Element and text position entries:
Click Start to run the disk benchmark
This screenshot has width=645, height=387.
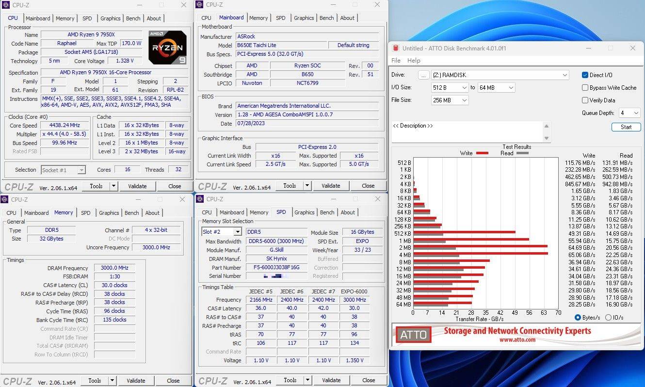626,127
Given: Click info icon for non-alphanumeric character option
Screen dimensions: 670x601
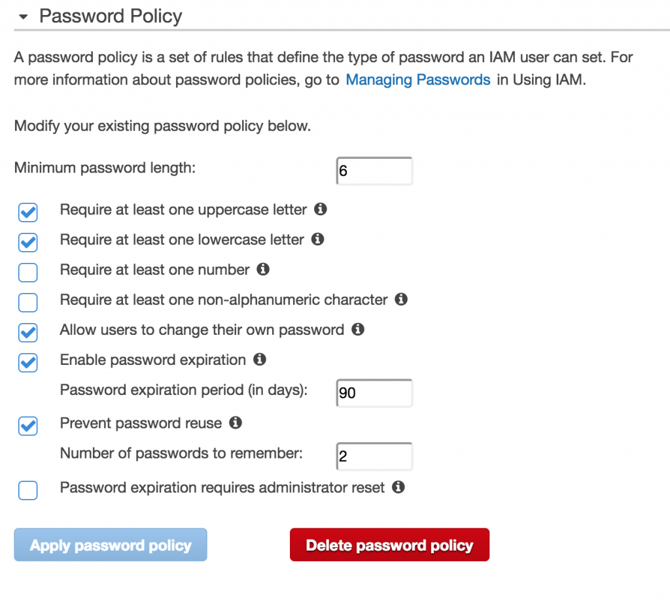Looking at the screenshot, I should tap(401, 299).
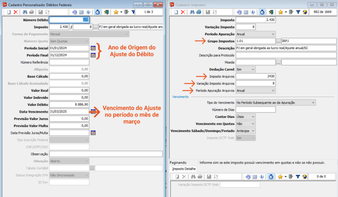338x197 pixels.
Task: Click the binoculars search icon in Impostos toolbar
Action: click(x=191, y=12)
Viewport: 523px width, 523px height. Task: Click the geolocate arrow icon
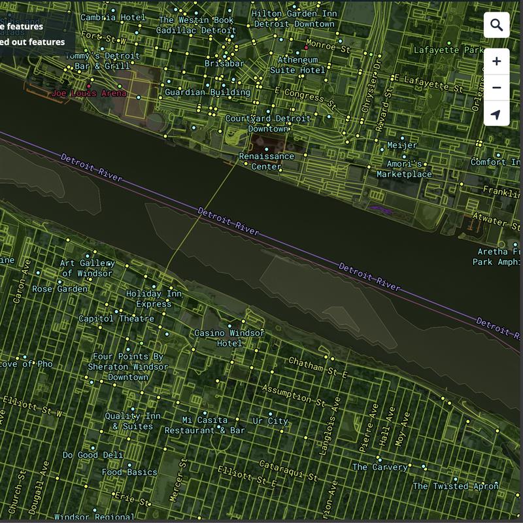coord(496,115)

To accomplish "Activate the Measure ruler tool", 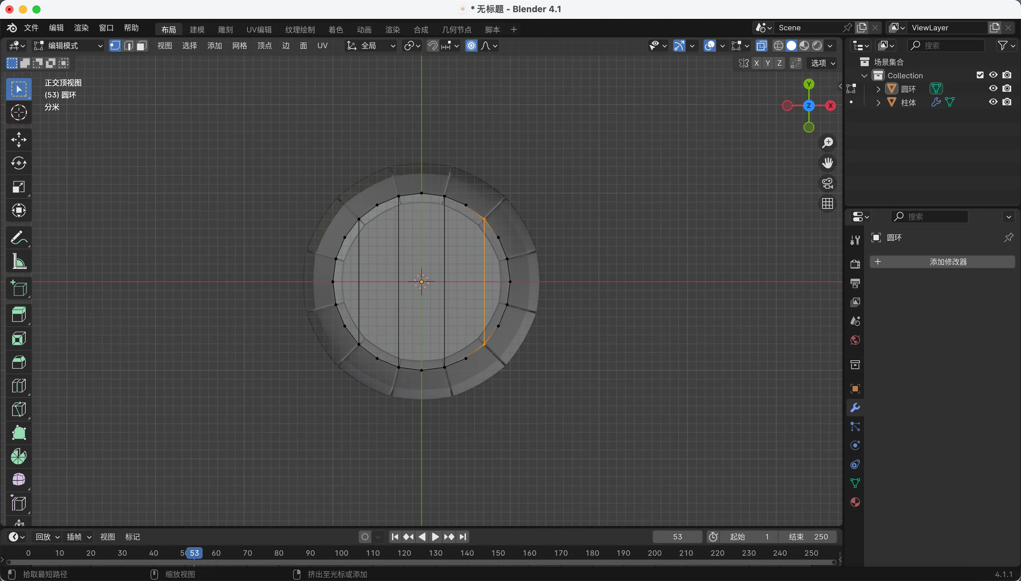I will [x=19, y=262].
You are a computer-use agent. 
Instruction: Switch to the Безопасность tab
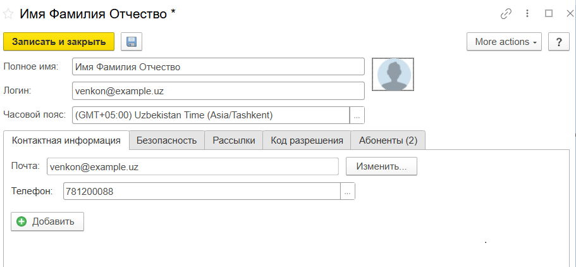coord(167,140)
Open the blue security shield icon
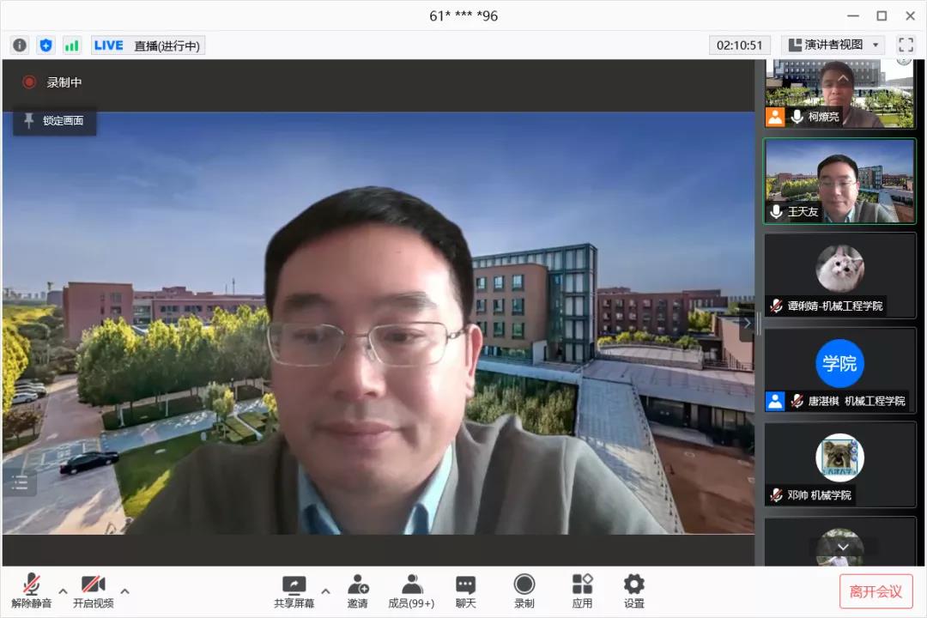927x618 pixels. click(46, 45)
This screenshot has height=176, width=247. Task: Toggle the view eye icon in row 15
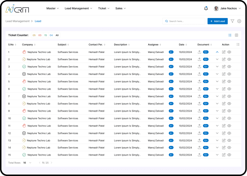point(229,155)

Aim => Could you give the entries again from the line containing "This screenshot has height=176, width=247." through the end of the entries, inclusive, substituting "row 16" for "row 15" and leaving everything else unchanged? Leave the pictures out.

Answer to this exercise =>
This screenshot has height=176, width=247. Task: Toggle the view eye icon in row 16
point(229,155)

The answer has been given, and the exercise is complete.